Please give a word-for-word repeat of the line containing "أحمد شبح (146, 1193)" and all lines that come after it in the entries below, ending at the last line.

═══ PROVIDED ENTRIES ═══

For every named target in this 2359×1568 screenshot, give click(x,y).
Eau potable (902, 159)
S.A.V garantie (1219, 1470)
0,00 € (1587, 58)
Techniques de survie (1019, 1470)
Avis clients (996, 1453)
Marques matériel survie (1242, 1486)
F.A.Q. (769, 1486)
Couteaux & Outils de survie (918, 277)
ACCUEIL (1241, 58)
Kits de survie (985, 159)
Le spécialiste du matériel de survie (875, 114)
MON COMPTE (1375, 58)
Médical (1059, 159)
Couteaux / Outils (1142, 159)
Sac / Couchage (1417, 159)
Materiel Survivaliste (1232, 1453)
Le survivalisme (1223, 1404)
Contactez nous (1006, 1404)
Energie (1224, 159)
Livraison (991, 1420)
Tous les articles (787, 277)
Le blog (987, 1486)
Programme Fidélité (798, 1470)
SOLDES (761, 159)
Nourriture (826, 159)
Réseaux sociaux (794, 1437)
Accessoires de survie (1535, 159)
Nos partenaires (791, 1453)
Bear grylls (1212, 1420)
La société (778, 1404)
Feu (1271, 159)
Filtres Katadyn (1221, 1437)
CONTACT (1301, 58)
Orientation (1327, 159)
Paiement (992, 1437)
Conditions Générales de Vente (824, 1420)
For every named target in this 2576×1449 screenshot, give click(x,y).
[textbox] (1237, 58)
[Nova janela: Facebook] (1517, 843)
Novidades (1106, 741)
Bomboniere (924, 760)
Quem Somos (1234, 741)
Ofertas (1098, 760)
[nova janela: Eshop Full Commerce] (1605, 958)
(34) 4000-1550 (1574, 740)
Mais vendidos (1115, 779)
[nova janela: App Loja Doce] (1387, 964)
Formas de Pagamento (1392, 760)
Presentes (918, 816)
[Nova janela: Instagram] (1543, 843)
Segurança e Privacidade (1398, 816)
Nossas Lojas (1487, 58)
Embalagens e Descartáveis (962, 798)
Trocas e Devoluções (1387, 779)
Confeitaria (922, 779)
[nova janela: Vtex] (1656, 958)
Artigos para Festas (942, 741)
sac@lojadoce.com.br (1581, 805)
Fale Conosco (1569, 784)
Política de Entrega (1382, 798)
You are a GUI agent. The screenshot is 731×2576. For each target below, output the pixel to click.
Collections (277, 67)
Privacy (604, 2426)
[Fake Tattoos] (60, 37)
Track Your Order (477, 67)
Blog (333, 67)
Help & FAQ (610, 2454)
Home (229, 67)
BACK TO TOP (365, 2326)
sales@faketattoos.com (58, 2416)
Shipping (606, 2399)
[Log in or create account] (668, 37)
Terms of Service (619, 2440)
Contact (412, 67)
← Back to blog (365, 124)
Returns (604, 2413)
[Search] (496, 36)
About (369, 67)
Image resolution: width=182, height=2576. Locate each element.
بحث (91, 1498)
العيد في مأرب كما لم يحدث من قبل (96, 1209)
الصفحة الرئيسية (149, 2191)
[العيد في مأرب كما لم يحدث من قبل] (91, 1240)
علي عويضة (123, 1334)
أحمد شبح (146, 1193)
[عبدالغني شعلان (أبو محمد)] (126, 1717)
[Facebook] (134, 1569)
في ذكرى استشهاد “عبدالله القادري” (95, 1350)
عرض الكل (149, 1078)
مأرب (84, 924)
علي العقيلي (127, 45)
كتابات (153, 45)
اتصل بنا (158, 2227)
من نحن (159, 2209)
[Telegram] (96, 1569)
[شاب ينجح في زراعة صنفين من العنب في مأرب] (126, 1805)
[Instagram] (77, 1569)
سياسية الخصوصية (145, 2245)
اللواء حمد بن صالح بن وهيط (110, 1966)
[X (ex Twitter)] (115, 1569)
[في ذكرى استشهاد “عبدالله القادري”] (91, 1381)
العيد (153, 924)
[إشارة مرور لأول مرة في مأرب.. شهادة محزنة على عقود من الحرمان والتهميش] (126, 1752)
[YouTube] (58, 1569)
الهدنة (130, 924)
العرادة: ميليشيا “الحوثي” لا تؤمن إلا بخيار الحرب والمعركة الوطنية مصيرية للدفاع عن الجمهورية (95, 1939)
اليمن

═══

## RESULT OF THIS EXERCISE
أحمد شبح (146, 1193)
[عبدالغني شعلان (أبو محمد)] (126, 1717)
[Facebook] (134, 1569)
في ذكرى استشهاد “عبدالله القادري” (95, 1350)
عرض الكل (149, 1078)
مأرب (84, 924)
علي العقيلي (127, 45)
كتابات (153, 45)
اتصل بنا (158, 2227)
من نحن (159, 2209)
[Telegram] (96, 1569)
[شاب ينجح في زراعة صنفين من العنب في مأرب] (126, 1805)
[Instagram] (77, 1569)
سياسية الخصوصية (145, 2245)
اللواء حمد بن صالح بن وهيط (110, 1966)
[X (ex Twitter)] (115, 1569)
[في ذكرى استشهاد “عبدالله القادري”] (91, 1381)
العيد (153, 924)
[إشارة مرور لأول مرة في مأرب.. شهادة محزنة على عقود من الحرمان والتهميش] (126, 1752)
[YouTube] (58, 1569)
الهدنة (130, 924)
العرادة: ميليشيا “الحوثي” لا تؤمن إلا بخيار الحرب والمعركة الوطنية مصيرية للدفاع عن الجمهورية (95, 1939)
اليمن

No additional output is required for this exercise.